**REQUIRED WORK:** Print every line from the start of the records through the line that holds "Looking at the", inclusive, and leave the pictures out.

**TASK MATERIAL:**
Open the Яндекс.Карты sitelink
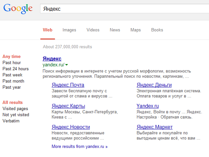209x157 pixels. (x=68, y=106)
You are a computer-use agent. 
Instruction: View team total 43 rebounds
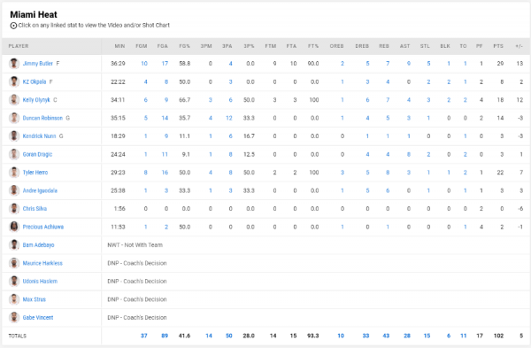click(x=386, y=336)
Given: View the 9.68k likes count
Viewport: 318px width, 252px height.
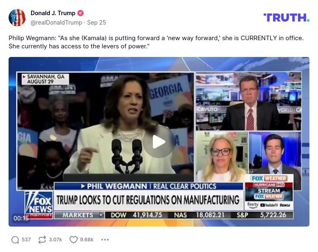Looking at the screenshot, I should point(87,240).
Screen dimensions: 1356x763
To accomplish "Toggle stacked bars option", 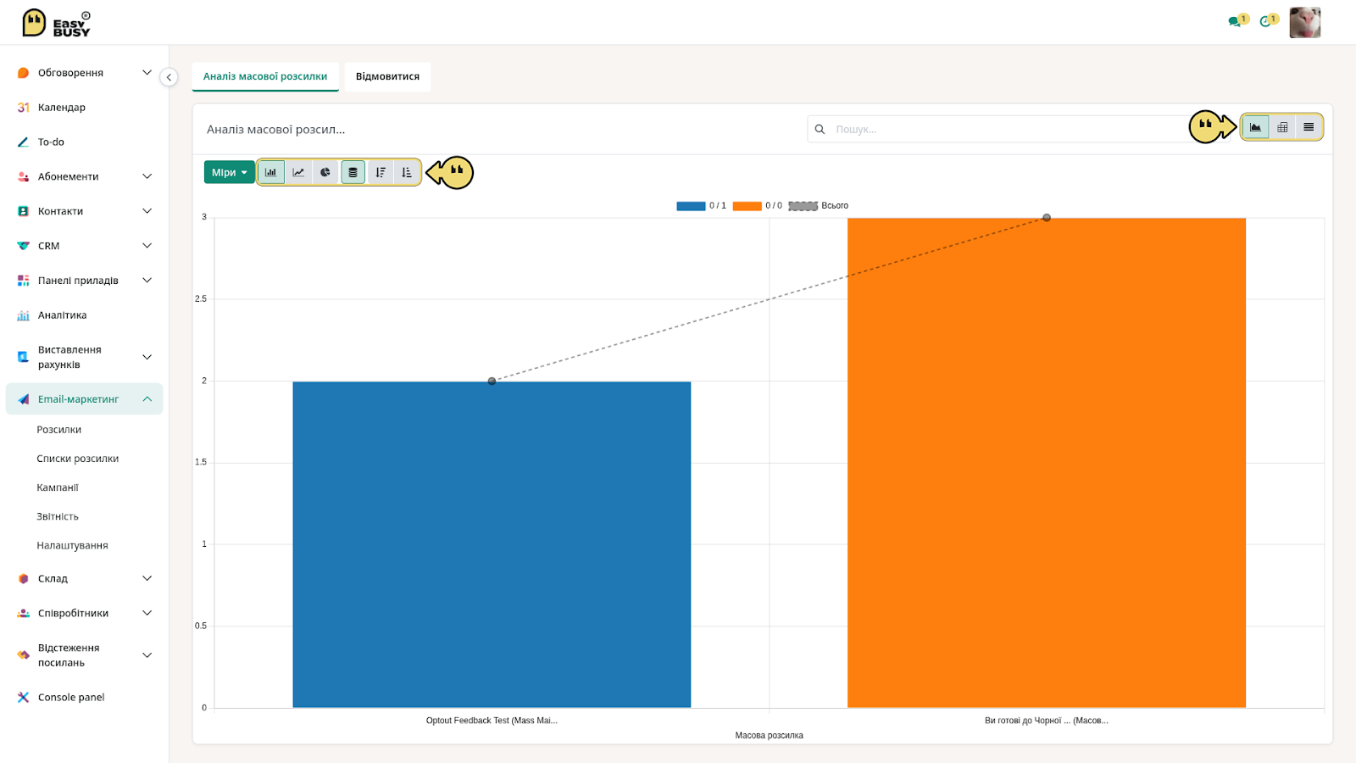I will 353,172.
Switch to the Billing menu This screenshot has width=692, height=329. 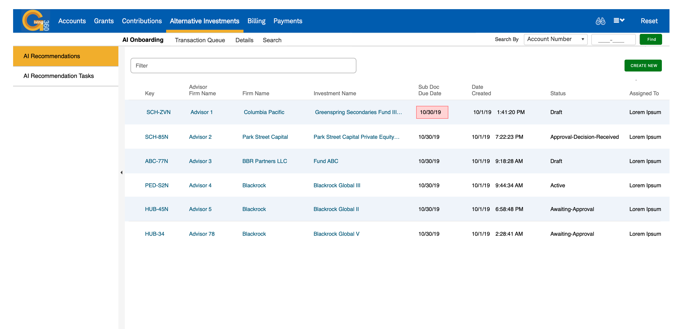coord(256,21)
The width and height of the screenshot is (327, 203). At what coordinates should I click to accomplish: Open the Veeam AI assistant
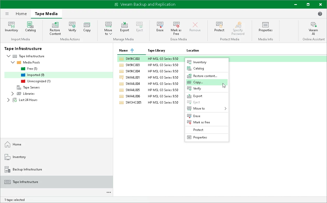tap(313, 29)
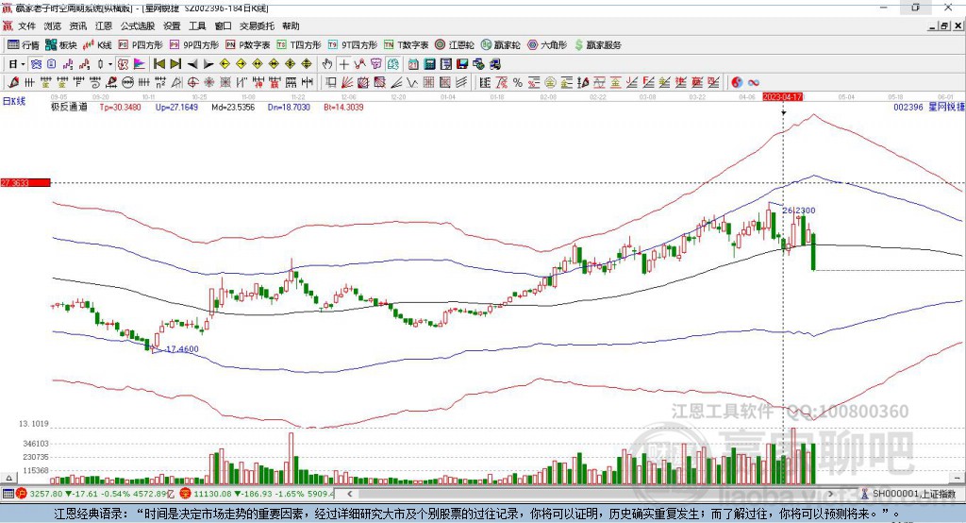Click the yin-yang Taiji icon

[738, 82]
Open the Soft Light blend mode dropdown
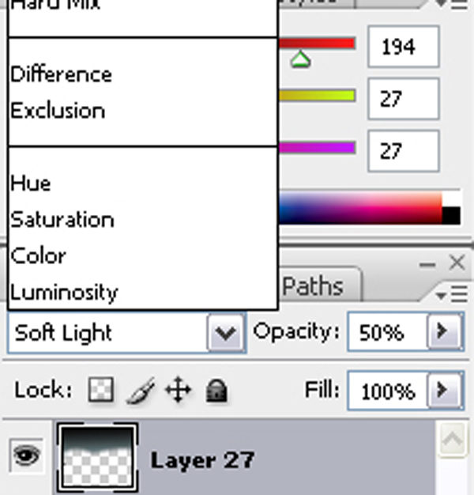This screenshot has height=495, width=474. tap(224, 333)

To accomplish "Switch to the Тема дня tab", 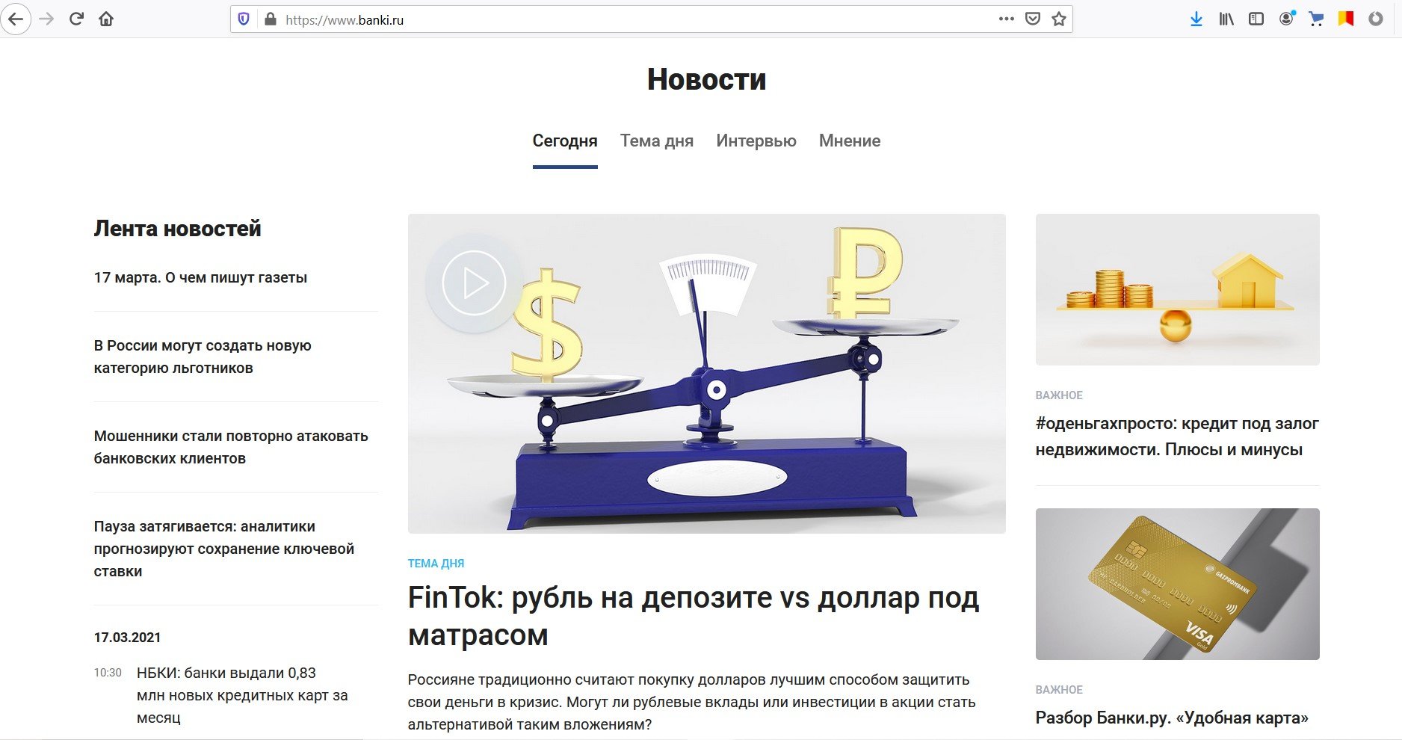I will click(657, 141).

**COMPLETE RESPONSE:**
Open the Яндекс.Карты sitelink
209x157 pixels. (x=68, y=106)
You are a computer-use agent. 
Instruction: View team total 43 rebounds
click(x=386, y=336)
Given: View the 9.68k likes count
Viewport: 318px width, 252px height.
Looking at the screenshot, I should point(87,240).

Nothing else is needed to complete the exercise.